▸ **WHAT IS REQUIRED**
An exact transcription of the lines below, from the first through the one containing "Given: Toggle lock", is the only output wanted.

------

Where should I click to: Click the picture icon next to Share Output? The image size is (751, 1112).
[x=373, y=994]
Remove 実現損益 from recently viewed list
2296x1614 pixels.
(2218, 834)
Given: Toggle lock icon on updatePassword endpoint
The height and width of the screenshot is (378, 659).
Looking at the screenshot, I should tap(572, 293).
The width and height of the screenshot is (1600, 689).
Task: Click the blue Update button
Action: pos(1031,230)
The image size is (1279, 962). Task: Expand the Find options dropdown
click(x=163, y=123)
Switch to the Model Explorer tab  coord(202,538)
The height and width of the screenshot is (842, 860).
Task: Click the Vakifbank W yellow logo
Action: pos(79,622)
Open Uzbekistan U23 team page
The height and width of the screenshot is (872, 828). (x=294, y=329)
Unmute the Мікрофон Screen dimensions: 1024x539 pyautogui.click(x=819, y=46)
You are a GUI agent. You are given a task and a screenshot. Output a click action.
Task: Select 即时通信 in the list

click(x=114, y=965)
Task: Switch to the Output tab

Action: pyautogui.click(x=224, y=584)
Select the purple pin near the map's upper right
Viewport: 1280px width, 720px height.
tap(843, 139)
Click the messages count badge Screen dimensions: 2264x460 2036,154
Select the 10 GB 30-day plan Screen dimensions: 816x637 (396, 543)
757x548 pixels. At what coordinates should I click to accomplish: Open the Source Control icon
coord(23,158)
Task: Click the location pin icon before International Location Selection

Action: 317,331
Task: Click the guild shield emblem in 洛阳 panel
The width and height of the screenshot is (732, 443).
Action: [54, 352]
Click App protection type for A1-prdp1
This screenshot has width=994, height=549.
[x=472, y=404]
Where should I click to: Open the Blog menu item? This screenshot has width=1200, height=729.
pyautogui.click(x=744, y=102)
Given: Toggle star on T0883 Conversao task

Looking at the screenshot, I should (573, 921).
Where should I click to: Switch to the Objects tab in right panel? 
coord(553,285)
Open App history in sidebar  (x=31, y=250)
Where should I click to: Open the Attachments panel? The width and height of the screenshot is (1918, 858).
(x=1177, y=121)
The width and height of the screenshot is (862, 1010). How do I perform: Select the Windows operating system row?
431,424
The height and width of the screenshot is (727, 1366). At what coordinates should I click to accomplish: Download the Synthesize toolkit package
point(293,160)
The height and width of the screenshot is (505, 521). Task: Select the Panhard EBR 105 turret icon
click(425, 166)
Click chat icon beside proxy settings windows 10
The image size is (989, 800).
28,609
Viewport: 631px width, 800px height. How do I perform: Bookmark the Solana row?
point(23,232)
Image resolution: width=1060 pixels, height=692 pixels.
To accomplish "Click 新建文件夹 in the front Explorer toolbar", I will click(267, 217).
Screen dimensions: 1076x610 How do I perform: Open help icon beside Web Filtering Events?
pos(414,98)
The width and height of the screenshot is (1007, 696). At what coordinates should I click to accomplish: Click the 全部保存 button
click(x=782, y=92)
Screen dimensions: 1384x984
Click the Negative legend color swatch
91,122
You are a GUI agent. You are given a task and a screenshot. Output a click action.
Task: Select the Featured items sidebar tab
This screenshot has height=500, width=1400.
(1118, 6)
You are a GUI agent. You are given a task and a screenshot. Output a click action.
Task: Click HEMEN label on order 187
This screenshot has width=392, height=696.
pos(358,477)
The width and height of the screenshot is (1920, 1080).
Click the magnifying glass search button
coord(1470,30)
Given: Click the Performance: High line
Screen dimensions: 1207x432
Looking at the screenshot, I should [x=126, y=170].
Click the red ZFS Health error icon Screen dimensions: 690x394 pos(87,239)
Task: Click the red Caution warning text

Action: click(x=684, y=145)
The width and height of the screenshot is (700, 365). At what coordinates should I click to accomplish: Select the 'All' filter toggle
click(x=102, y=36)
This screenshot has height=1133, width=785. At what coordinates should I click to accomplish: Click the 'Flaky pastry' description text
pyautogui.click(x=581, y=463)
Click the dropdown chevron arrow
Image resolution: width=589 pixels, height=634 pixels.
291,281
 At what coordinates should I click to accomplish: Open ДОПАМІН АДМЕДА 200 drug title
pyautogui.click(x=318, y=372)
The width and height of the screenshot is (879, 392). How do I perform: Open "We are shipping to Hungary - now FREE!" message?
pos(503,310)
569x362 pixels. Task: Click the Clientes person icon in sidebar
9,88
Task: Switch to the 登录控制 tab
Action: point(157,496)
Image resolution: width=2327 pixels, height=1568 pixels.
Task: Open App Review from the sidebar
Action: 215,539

------

▸ **ANSWER FOR THE TASK**
Where should I click to: Click the picture icon next to Share Output? The image size is (751, 1112).
[x=373, y=994]
Remove 実現損益 from recently viewed list
2296x1614 pixels.
(2218, 834)
Given: Toggle lock icon on updatePassword endpoint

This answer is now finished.